10/25/2023, 2:00:57 PM

君の笑顔が好きだった。

新学期。隣の席が君だった。知らない人ばかりで馴染めなかった自分にも声をかけてくれた、優しい君。気さくで授業の合間に話すようになってから、いつの間にか好きになってしまった。気づきたくなかった。

運動会。リレー最後の走者が1位で走り抜け、歓喜のあまりハイタッチをした瞬間、自分の気持ちも手から君に伝わりそうで少し怖かったのを覚えている。大口で笑う君に、自分は応えられただろうか?

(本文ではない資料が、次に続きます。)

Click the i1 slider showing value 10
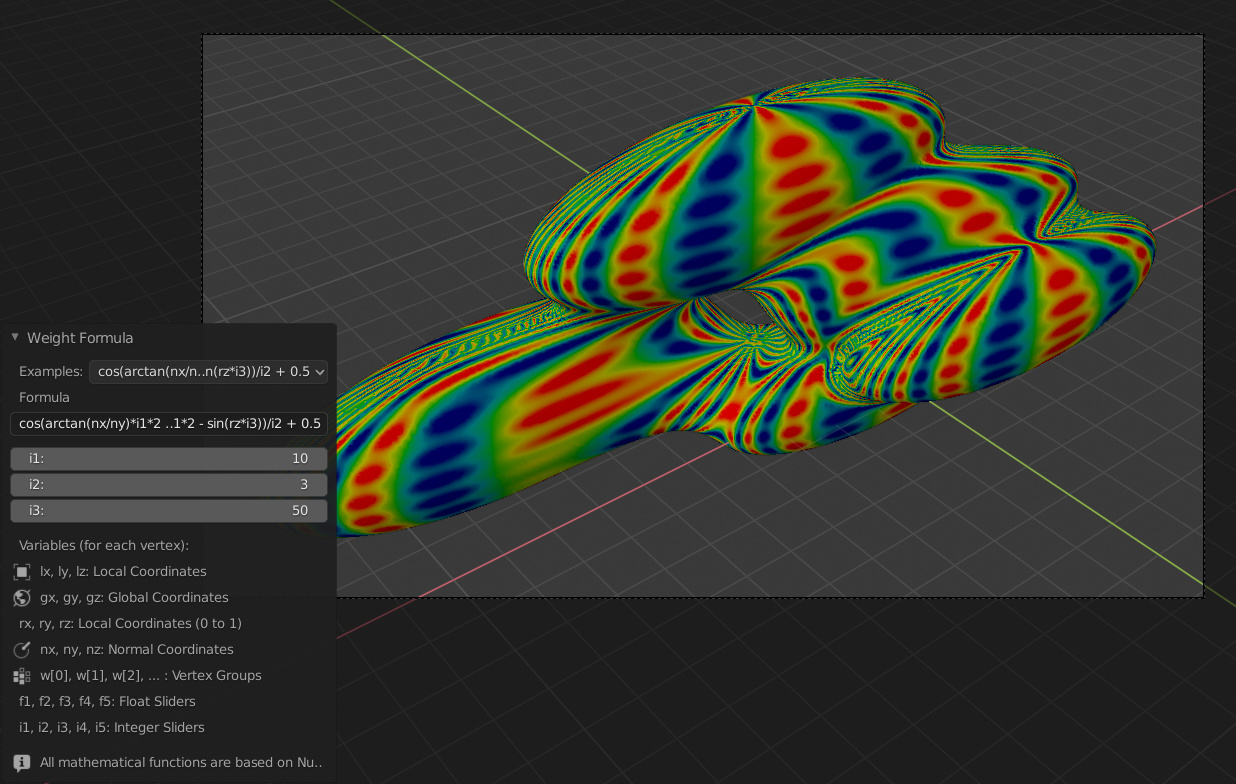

文化祭。1日暇になりそうだった自分に「一緒に回ろう」なんて言って2人で回った教室。君はいろんな人から話しかけられて、仲良さげに笑い合う。あぁ、好きだ。けど、嫌い。だけど、そんな事を思ってしまう自分が1番嫌い。後夜祭の前、耐えられなくなって「用事あるから帰る」なんて嘘を吐いて逃げてしまった。次の日謝った。

季節は巡り、進みゆく時の流れは無常にも自分を待ってくれない。止まってくれたなら、ずっとこのままだったらどんなに幸せか。でも、終わりは来る。

卒業式。ついに自分は君に打ち明けることはしなかった。最後の最後で関係を崩すのが怖かった。そうなるくらいなら、綺麗な思い出として記憶の中に君ごと閉じ込めたかった。臆病者。そうかもしれないが、それで満足だった。そんな心を知らない君は、いつも通り手を振ってくる。これで最後、学校とも最後。卒業後は進路が違うからもう会う事も無い。式が終わり、涙ぐみながら笑う君は今までで1番綺麗だと思った。しっかりと記憶に刻み込む。ひとしきり会話して別れる前、君は自分にこう言った。

「最高の友達だった。また一緒に遊ぼう。」

その後どう帰ったか覚えて無いが、次の日、目が腫れて妹からかなり笑われたのは忘れられない。